-- Requirement --
Look through the data below for the line with "Meat and poultry (17, 2084)" and the line with "Scotch eggs (19, 1157)", then output those two and all lines in between, exactly as written.

-- Provided material --
=== Section Start ===

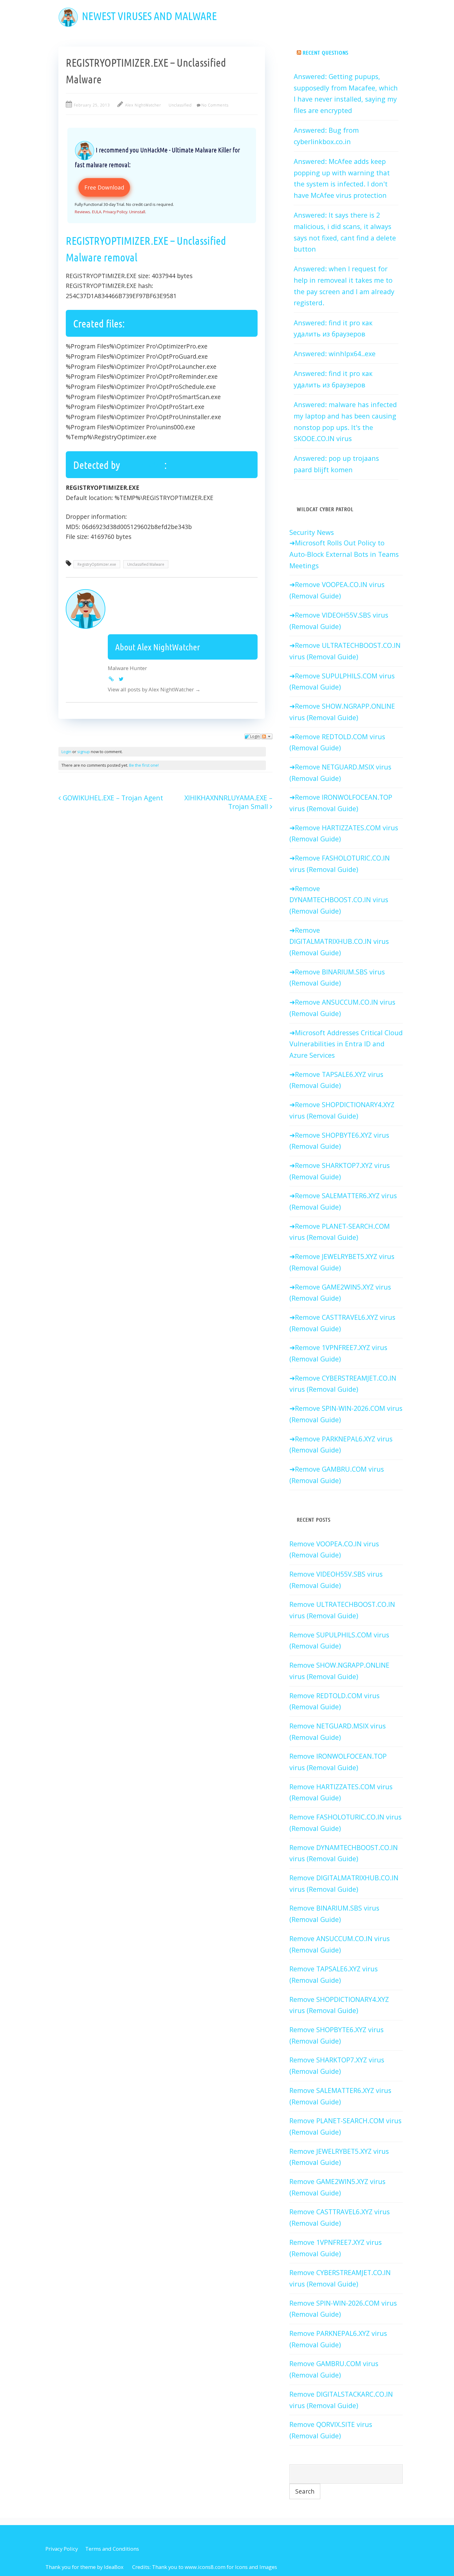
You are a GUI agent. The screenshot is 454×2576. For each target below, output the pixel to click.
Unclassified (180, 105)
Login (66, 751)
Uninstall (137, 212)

=== Section End ===
=== Section Start ===

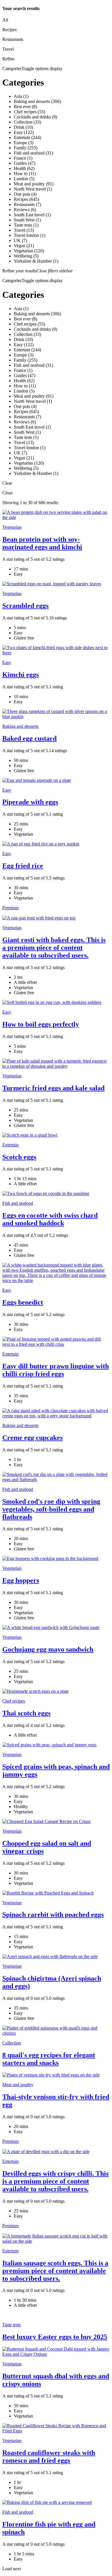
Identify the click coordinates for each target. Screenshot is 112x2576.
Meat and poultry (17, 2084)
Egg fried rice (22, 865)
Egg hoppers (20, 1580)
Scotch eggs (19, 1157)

=== Section End ===

-- Solution for this task --
Meat and poultry (17, 2084)
Egg fried rice (22, 865)
Egg hoppers (20, 1580)
Scotch eggs (19, 1157)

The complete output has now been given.